Turn in only your code vote.cc. Be sure the answers to the two problems are clearly printed out when your code is executed.
The C code binom.c in the ~p5720/src directory was hacked together by the instructor in 10 minutes. It is not very well designed; in particular log_binom_coeff(n,k) fails to use nice things like the Stirling approximation (e.g., log(n!) -> n*log(n)) in the large n limit, or the fact that in this limit the Binomial distribution is well approximated by a Guassian.
Starting with NIST's GAMS website, find a code (C or Fortran) which provides binomial coefficients in double precision (most [all?] codes provided by GAMS give answers accurate to machine precision).
Turn in a text file called binom.txt with the URL (http://...) containing a link to downloadable source code that calculates binomial coefficients in double precision.
This exercise is a plea for help from the instructor. A student in this course was running the code for Assignment 7, Exercise 1, and discovered that the drand() random number generator actually gave a double precision number that was less than 10^-16. The likelihood that this can happen is very small. (If we ran drand in an infinite loop, generating a million numbers a second [a modern workstation can do this easily] then we should get such a small number on average every thousand years or so.)
Is the drand() code broken?
To help answer this question, do two things:
nice +10 ~p5720/bin/rndexp_test NUMBER SEED >&! rndexp_test.log &
where NUMBER is a pretty big integer, say 1000000 to 1000000000
(a million to a billion), and SEED is a seed for the drand() random
number generator. Comments:
* The "nice +10" in front of the executable tells the shell to run this program at low priority, so the CPU doesn't get bogged down crunching a billion drand's when other people are trying to get work done too.

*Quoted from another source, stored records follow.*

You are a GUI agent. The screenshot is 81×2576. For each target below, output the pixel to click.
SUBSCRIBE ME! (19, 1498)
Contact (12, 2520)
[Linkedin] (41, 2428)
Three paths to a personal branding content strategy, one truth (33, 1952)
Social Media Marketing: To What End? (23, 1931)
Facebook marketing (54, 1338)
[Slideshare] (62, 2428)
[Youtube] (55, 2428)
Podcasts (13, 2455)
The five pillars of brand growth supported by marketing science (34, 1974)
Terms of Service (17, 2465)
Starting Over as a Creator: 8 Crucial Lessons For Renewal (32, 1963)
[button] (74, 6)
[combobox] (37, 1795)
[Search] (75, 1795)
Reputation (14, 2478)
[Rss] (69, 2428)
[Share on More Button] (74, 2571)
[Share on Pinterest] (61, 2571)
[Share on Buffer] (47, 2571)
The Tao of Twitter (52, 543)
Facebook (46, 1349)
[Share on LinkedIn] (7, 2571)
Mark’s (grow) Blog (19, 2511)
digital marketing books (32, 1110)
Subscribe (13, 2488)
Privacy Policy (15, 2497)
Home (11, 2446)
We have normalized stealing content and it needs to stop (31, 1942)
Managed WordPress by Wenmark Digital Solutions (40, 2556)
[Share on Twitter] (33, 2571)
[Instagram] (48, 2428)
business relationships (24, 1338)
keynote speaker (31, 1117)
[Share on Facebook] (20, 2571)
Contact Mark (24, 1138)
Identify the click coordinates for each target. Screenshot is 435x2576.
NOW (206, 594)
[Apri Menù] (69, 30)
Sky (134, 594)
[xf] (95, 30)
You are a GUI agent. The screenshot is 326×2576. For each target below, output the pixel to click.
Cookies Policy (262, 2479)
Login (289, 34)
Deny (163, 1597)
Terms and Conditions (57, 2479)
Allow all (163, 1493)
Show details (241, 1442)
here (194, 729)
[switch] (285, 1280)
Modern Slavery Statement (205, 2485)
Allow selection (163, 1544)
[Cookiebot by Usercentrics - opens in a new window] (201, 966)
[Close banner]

* The symbol >!& is really three separate shell directives. The ">" redirects output from the executable to the file rndexp_test.log, the "&" causes error messages to also get recorded in the .log file, and the "!" (bang) causes the redirect to overwrite the file it it already exists. (The & symbol may be new. It causes error messages that normally go to your shell [or rather a stream like standard output called "standard error" or "stderr"], to be redirected along with the rest of the standard output -- it is important to get all information about whether the code breaks!).
* The final & says to run your program in background so that you can continue to work on something else in your xterm window without having to wait for the program to terminate.
The code can generate about a million numbers per second, so use this rate to pick the argument NUMBER in the command line, depending on how much time you want to wait around for the code to run. Also, it would be good to use a SEED that was different from everyone else's in the class. How about picking a seed from your Utah Driver's License number (but don't use your SSN!)? Or some scrambled form of your UofU ID NUmber?
Ultimately, you will submit the rndexp_test.log file, but meanwhile, run the code as shown above and move on to the next part of the assignment.
Store the commands used to create your histogram in a script, rndexp.sm or .gpl) for example.
Hint: When building the histogram and comparing with an exponential, you must either normalize the histogram or scale your exponential by a factor of N=20000*delta_x. Either way is Ok.
Also, for a new and better (?) way of getting a .jpg file out of sm, try the instructions posted at this link.
Note: There will be some scatter, or error, in the histogram relative to the exponential, and this is Ok even for a good RNG. The thing to check is that the scatter is not much bigger than the "discreteness noise" from using finite histogram bin sizes and a limited number of sample points. An estimate the standard deviation (characteristics size) of the error is sqrt(N_i), where N_i is the number of random numbers in the i^th bin. In this exercise, you do not have to provide an estimate of the errors.
Submit the output of your rndexp_test run rndexp_test.log, along with your plotting script (e.g. rdnexp.sm) and histogram plot in jpeg form, exphist.jpg, as in Assignment 4, Exercise 3.